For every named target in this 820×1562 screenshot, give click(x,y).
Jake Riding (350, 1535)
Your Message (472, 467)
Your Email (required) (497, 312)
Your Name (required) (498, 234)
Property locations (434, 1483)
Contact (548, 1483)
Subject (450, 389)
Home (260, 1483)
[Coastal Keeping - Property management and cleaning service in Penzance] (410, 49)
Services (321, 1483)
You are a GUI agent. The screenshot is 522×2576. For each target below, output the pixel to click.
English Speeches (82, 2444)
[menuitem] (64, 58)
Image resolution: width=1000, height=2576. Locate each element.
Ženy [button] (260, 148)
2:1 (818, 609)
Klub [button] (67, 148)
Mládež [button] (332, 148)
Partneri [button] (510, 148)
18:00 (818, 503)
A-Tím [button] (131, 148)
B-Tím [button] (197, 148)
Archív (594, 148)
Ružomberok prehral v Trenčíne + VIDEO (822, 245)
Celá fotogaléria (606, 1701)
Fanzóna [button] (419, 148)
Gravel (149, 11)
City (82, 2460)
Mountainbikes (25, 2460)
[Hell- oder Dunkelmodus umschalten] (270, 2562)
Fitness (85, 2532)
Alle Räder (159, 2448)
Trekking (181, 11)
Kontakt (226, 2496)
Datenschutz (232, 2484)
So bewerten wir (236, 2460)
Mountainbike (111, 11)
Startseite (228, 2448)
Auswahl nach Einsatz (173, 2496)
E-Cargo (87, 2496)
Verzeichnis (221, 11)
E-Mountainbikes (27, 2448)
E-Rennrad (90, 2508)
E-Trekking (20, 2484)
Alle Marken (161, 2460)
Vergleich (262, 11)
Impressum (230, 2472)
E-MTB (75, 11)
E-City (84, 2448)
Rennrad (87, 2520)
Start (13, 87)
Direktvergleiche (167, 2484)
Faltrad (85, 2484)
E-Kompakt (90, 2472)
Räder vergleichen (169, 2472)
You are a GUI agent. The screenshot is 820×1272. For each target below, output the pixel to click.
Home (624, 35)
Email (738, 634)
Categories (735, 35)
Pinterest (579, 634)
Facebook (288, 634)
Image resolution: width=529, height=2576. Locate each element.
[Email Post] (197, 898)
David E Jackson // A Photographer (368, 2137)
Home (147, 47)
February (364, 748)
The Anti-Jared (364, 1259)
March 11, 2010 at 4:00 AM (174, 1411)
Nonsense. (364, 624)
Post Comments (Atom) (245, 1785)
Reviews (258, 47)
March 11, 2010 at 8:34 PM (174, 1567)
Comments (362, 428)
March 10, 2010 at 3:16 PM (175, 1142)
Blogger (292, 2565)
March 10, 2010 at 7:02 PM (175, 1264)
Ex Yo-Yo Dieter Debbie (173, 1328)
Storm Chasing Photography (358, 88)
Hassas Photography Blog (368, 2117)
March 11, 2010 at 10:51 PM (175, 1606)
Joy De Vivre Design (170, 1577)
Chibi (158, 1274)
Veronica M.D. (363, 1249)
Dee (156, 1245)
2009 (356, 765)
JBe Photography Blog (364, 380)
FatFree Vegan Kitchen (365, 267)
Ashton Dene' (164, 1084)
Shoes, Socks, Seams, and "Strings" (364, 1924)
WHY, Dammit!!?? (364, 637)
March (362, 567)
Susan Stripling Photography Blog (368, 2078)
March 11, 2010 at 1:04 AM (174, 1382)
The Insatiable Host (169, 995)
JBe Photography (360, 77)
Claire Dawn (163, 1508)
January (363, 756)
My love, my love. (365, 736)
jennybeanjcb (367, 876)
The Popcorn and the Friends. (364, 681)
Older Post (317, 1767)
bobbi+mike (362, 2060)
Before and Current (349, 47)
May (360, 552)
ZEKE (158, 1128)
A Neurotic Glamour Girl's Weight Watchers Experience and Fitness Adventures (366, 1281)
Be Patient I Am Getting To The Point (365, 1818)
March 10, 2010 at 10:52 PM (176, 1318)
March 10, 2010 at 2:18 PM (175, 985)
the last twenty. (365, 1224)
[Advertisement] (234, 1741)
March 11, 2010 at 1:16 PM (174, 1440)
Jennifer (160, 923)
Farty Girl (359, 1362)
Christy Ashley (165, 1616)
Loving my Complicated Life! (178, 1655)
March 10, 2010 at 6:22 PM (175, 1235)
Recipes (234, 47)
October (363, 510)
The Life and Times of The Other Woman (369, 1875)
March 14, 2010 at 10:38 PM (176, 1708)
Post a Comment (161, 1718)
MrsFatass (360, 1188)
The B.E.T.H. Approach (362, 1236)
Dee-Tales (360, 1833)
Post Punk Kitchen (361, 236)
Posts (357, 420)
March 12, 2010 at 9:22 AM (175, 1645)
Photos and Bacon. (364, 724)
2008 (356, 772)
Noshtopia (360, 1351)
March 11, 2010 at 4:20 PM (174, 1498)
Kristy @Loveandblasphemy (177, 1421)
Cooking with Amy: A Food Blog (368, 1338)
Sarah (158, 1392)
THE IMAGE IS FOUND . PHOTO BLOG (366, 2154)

Assigned task >>
Every record, word for word, must be returned.

Answer to the exercise >>
For every named target in this 820×1562 screenshot, give click(x,y).
Jake Riding (350, 1535)
Your Message (472, 467)
Your Email (required) (497, 312)
Your Name (required) (498, 234)
Property locations (434, 1483)
Contact (548, 1483)
Subject (450, 389)
Home (260, 1483)
[Coastal Keeping - Property management and cleaning service in Penzance] (410, 49)
Services (321, 1483)
You are a GUI agent. The screenshot is 522×2576. For each target below, output the pixel to click.
English Speeches (82, 2444)
[menuitem] (64, 58)
Image resolution: width=1000, height=2576. Locate each element.
Ženy [button] (260, 148)
2:1 (818, 609)
Klub [button] (67, 148)
Mládež [button] (332, 148)
Partneri [button] (510, 148)
18:00 (818, 503)
A-Tím [button] (131, 148)
B-Tím [button] (197, 148)
Archív (594, 148)
Ružomberok prehral v Trenčíne + VIDEO (822, 245)
Celá fotogaléria (606, 1701)
Fanzóna [button] (419, 148)
Gravel (149, 11)
City (82, 2460)
Mountainbikes (25, 2460)
[Hell- oder Dunkelmodus umschalten] (270, 2562)
Fitness (85, 2532)
Alle Räder (159, 2448)
Trekking (181, 11)
Kontakt (226, 2496)
Datenschutz (232, 2484)
So bewerten wir (236, 2460)
Mountainbike (111, 11)
Startseite (228, 2448)
Auswahl nach Einsatz (173, 2496)
E-Cargo (87, 2496)
Verzeichnis (221, 11)
E-Mountainbikes (27, 2448)
E-Rennrad (90, 2508)
E-Trekking (20, 2484)
Alle Marken (161, 2460)
Vergleich (262, 11)
Impressum (230, 2472)
E-MTB (75, 11)
E-City (84, 2448)
Rennrad (87, 2520)
Start (13, 87)
Direktvergleiche (167, 2484)
Faltrad (85, 2484)
E-Kompakt (90, 2472)
Räder vergleichen (169, 2472)
You are a GUI agent. The screenshot is 820×1272. For each target below, output the pixel to click.
Home (624, 35)
Email (738, 634)
Categories (735, 35)
Pinterest (579, 634)
Facebook (288, 634)
Image resolution: width=529, height=2576. Locate each element.
[Email Post] (197, 898)
David E Jackson // A Photographer (368, 2137)
Home (147, 47)
February (364, 748)
The Anti-Jared (364, 1259)
March 11, 2010 at 4:00 AM (174, 1411)
Nonsense. (364, 624)
Post Comments (Atom) (245, 1785)
Reviews (258, 47)
March 11, 2010 at 8:34 PM (174, 1567)
Comments (362, 428)
March 10, 2010 at 3:16 PM (175, 1142)
Blogger (292, 2565)
March 10, 2010 at 7:02 PM (175, 1264)
Ex Yo-Yo Dieter Debbie (173, 1328)
Storm Chasing Photography (358, 88)
Hassas Photography Blog (368, 2117)
March 11, 2010 at 10:51 PM (175, 1606)
Joy De Vivre Design (170, 1577)
Chibi (158, 1274)
Veronica M.D. (363, 1249)
Dee (156, 1245)
2009 (356, 765)
JBe Photography Blog (364, 380)
FatFree Vegan Kitchen (365, 267)
Ashton Dene' (164, 1084)
Shoes, Socks, Seams, and "Strings" (364, 1924)
WHY, Dammit!!?? (364, 637)
March (362, 567)
Susan Stripling Photography Blog (368, 2078)
March 11, 2010 at 1:04 AM (174, 1382)
The Insatiable Host (169, 995)
JBe Photography (360, 77)
Claire Dawn (163, 1508)
January (363, 756)
My love, my love. (365, 736)
jennybeanjcb (367, 876)
The Popcorn and the Friends. (364, 681)
Older Post (317, 1767)
bobbi+mike (362, 2060)
Before and Current (349, 47)
May (360, 552)
ZEKE (158, 1128)
A Neurotic Glamour Girl's Weight Watchers Experience and Fitness Adventures (366, 1281)
Be Patient I Am Getting To The Point (365, 1818)
March 10, 2010 at 10:52 PM (176, 1318)
March 10, 2010 at 2:18 PM (175, 985)
the last twenty. (365, 1224)
[Advertisement] (234, 1741)
March 11, 2010 at 1:16 PM (174, 1440)
Jennifer (160, 923)
Farty Girl (359, 1362)
Christy Ashley (165, 1616)
Loving my Complicated Life! (178, 1655)
March 10, 2010 at 6:22 PM (175, 1235)
Recipes (234, 47)
October (363, 510)
The Life and Times of The Other Woman (369, 1875)
March 14, 2010 at 10:38 PM (176, 1708)
Post a Comment (161, 1718)
MrsFatass (360, 1188)
The B.E.T.H. Approach (362, 1236)
Dee-Tales (360, 1833)
Post Punk Kitchen (361, 236)
Posts (357, 420)
March 12, 2010 at 9:22 AM (175, 1645)
Photos and Bacon. (364, 724)
2008 (356, 772)
Noshtopia (360, 1351)
March 11, 2010 at 4:20 PM (174, 1498)
Kristy @Loveandblasphemy (177, 1421)
Cooking with Amy: A Food Blog (368, 1338)
Sarah (158, 1392)
THE IMAGE IS FOUND . PHOTO BLOG (366, 2154)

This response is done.